Data import
Zhenhuan Feng
02_Data_import.Rmd
Abstract
This vigenette introduces how DEP2 receives results from upstream quantitative tools like MaxQuant, DIA-NN, Spectronaut, or Fragpipe.
Introduction
The DEP2
package utilizes the make_unique
function to format protein/PTM-peptide-level tables and then imports them into S4 objects via make_se/pe
function. The parameters in these functions can be adjusted to accommodate different result tables generated from search and quantitative software. Here, we present the workflow and provide detailed information on the inputs from four different quantitative software programs.
Example data
We obtained a benchmark proteomics dataset by spiking Yeast and E.coli lysate into a Hela background. The raw data was obtained using an Orbitrap Fusion Lumos Tribrid equipment in either DDA or DIA mode. The DDA data was searched and quantified using MaxQuant or FragPipe, while the DIA data was analyzed using DIA-NN or Spectronaut in library-free mode.
The example tables used in this paper can be found in this in this repository.

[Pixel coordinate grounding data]
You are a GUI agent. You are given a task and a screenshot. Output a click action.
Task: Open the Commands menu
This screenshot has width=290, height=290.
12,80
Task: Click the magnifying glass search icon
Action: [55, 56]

◆ WORK INSTRUCTIONS
(1) According to the DEP2 data import page, what equipment was used to obtain the raw data?
(2) Resume the DEP2 data import page from the point where it stops.
The listing is separate material with no connection to the DEP2 data import page.

◆ SET OF ANSWERS
(1) An Orbitrap Fusion Lumos Tribrid.

(2)
Constructing S4 object
The DEP2 analysis workflow is build upon S4 object, so the initial step is to format the table and convert it into an S4 container.
Converting protein-level data into SE format
For protein-level data, the gene name or protein ID should be used as the feature identifier. DEP2 provides make_unique
and make_unique_ptm
functions to format the feature identifiers in proteomics results. The make_unique
function cleans the identifiers, keeps the first name/ID in each group, and makes repeated identifiers unique by adding a suffix (‘ProXXX’, ‘ProXXX.1’, ‘ProXXX.2’). Repeated identifiers are common when library search is performed with isoforms or unreviewed sequences. The names and ids parameters should be gene/protein names or IDs. The unique identifiers are saved in the new columns “name” and “id”. Then, the make_se
function can convert the ‘uniqued’ table into a SE object.
Conversion from MaxQuant proteinGroups
In this pipeline, DEP2 use the table proteinGroups.txt
as input.
# Load proteinGroups table
mq_pgfile <- "./A_spikeIn/MaxQuant_output/proteinGroups.txt.gz"
pg <- read.csv(mq_pgfile,sep = "\t")
The names and ids are in the columns “Gene.names” and “Gene.names”, respectively.
## Generate unique names and ids
unique_pg <- make_unique(pg,
name = "Gene.names", #gene
ids = "Protein.IDs" #protein
)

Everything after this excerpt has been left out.